Under the RMC rule-book, both parties are obligated to appear in person. However, whether the two sides should bring a lawyer or not, is not clearly clarified in the RMC regulations.
“We don’t have a specific provision that regulates [bringing lawyer or not], but the central idea about self regulation is to mediate which requires no lawyer[s]…,” Emmanuel Mugisha, the RMC Executive Secretary told The Chronicles this Sunday.
“….but it’s OK to be accompanied by a lawyer just in case you decide to file a case with the courts of law.”
In several of the more than 360 complaints RMC has handled so far, Mugisha says some parties brought lawyers but the need for the lawyer is a choice of either party, not RMC. In such cases, lawyers act as advisers to their clients.
During the hearing sessions, it is the RMC panel – composed of Commissioners – themselves journalists and some members from the civil society, the complainant and the accused who speak.
There is however no clear limitation to what the lawyer can do inside the hearing, and is actually also allowed to speak during the hearing.
Mugisha explains: “…in the interest of finding a common ground, [lawyers] may be allowed to say something as long as it is helpful in finding a solution. Say for example making a comment on any provision of the code of ethics for clarity and its application to a particular case.”
With regard to the Rusizi Mayor’s case, the lawyer Me. Nsabimana was told in the Friday hearing to ask his boss to come in person.
However, the accused, Gatera, who is not short of controversy himself, told The Chronicles that he had spoken to the mayor and they agreed to drop the complaint.
Asked if he had made any concession to the mayor to convince him to withdraw the complaint, Gatera said: “Nothing, we discussed and found there is no need to continue with the case so we agreed to stop and inform RMC”.
He said they will together inform RMC of the decision to withdraw the complaint on Tuesday or Wednesday next week.
Mayor Kayumba also told The Chronicles that “it was no longer necessary” to discuss his complaint. He declined to make any further comment on the issue.
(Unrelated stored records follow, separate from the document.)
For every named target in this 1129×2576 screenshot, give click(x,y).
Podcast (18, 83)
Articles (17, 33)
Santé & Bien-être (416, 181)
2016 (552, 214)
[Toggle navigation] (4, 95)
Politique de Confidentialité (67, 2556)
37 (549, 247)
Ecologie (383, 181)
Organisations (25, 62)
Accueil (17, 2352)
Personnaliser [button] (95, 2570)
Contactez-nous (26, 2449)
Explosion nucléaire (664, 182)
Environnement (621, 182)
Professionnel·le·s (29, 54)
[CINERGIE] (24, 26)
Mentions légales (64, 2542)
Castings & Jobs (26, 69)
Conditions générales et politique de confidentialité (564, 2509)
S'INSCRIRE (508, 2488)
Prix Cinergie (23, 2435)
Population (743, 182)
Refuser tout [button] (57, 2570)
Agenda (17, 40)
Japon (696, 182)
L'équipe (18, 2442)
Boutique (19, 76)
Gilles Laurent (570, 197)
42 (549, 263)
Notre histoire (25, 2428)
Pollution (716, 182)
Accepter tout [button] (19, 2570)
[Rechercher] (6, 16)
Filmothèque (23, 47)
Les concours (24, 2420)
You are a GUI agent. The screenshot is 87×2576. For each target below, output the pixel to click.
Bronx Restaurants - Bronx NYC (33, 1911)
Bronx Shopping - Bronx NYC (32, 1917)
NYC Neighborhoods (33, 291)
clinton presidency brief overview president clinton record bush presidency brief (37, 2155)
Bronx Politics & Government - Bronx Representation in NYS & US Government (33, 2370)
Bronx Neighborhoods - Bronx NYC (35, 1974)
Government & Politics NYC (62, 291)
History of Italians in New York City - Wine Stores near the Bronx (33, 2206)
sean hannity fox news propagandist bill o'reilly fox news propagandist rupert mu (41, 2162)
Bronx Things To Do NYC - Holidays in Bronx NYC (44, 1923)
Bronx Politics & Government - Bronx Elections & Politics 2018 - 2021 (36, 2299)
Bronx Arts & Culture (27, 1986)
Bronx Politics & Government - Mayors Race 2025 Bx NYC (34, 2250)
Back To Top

The RMC was originally created as a voluntary peer-based system of enforcing the journalistic code of conduct and amicably addressing complaints from the public about unethical behaviour by journalists and publications by media outlets. This was also supposed to solve the problem of expensive court cases against journalists as well as addressing alleged unfairness by the then state media regulator, MHC.